Manhunt intensifies for fugitive in Kentucky, Tennessee

31 Oct 2015 | Author: | No comments yet »

After week-long manhunt, Kentucky residents can ‘breathe easier’.

WHITE HOUSE, Tenn. (AP) — A Kentucky fugitive accused of shooting at police in two states was spotted again Thursday when he showed up at a house and asked for a ride. Police were using helicopters and thermal-imaging cameras to search a wooded area in Cumberland County, near where Cook allegedly shot at an officer over the weekend. Floyd Ray Cook, 62, was killed in south-central Kentucky after being confronted by state troopers and a federal marshal searching an embankment, a Kentucky state police spokesman, Billy Gregory, told the Associated Press.

The manhunt had shuttered schools and spanned Kentucky and Tennessee, as federal agencies joined with local and state police to search for a man they considered armed and dangerous. Cook, a convicted rapist and robber, has been on the run since Saturday afternoon, when authorities say he shot and wounded Algood, Tennessee, police Officer Ahscari Valencia during a traffic stop.

Sheriff Scott Daniels of Cumberland County said residents in the tight-knit community, who had been on edge and losing sleep, are relieved and now the children can go trick-or-treating without worry. “People can rest easy now. They know he’s not around here no more,” he said. “It’s been a long, long week and we’re all glad it’s over.” Convicted of rape in the 1970s, Cook was wanted in Marion County, Kentucky, for failing to comply with the sex offender registry, according to Sheriff Jimmy Clements.

He also has convictions for robbery, burglary, assault and riot, and is wanted in Hardin County on an indictment charging him with trafficking methamphetamine and tampering with evidence. Authorities believed they had located him late Wednesday after a car associated with Cook was spotted at a gas station in Tennessee, Tennessee Highway Patrol Lt. TBI spokesman Josh DeVine tells local media outlets the shooting in Hohenwald, about 80 miles southwest of Nashville, was first reported around 7:30 p.m. For that crime, he was sentenced to life at Eddyville State Penitentiary, but was paroled at some point before Dec. 7, 1978, when he was arrested again for second degree assault.

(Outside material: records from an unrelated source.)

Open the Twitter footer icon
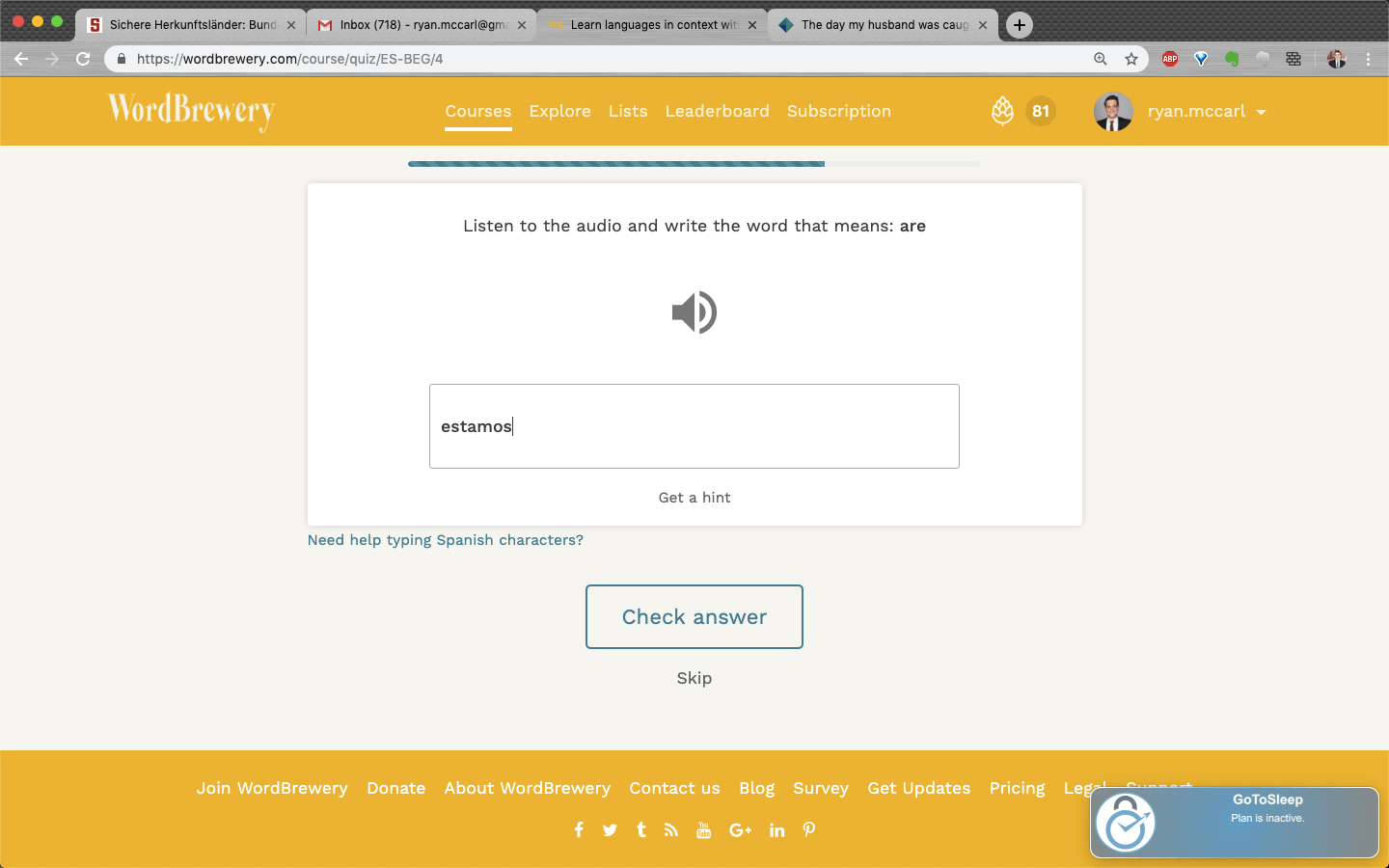 click(610, 829)
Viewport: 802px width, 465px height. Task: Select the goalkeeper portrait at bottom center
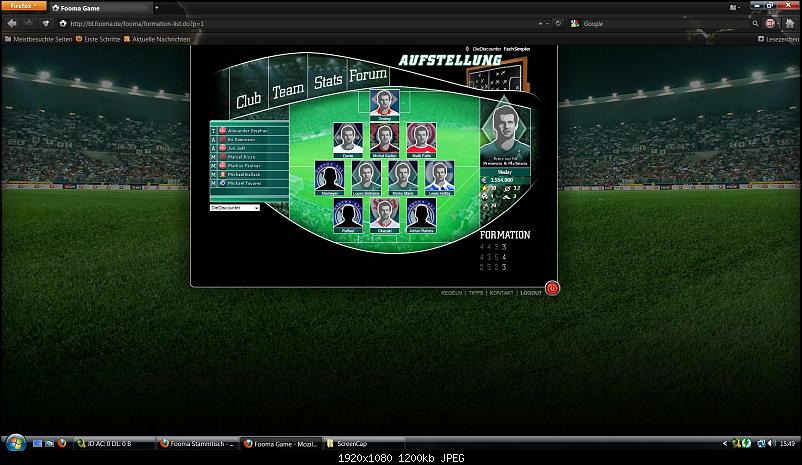(385, 213)
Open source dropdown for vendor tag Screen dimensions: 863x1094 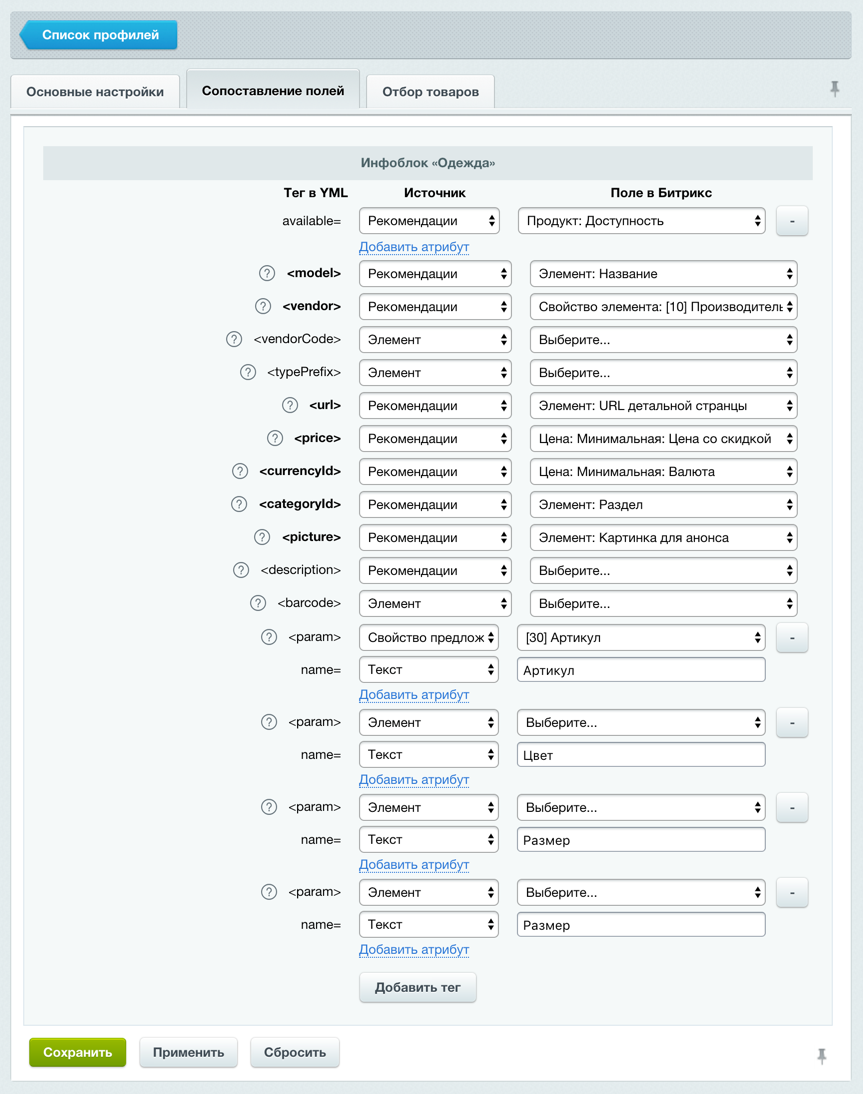click(435, 307)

A marshal, believing Cook to be in the car, approached and the driver attempted to speed away, ramming two police cruisers and narrowly missing an officer on foot, the US marshals service said. DeVine says two Hohenwald police officers and two Lewis County sheriff’s deputies were responding to a robbery call at a residence, where the homeowner had been stabbed. On Thursday, June 16, 1988, Cook was one of eight inmates who escaped from Eddyville in what has been called, “The Great Escape of ’88.” Cook was apprehended near the prison, as were two others, while the remaining five escapees fled to Tennessee where they executed an elderly couple as part of their escape. Authorities described him as “armed, dangerous and desperate,” and schools in the area shut down for three days in the past week over concerns about the fugitive. They were charged after the nonprofit Mercy for Animals released a video in August that showed the couple killing chickens on their T & S farm by hitting them with a spiked stick.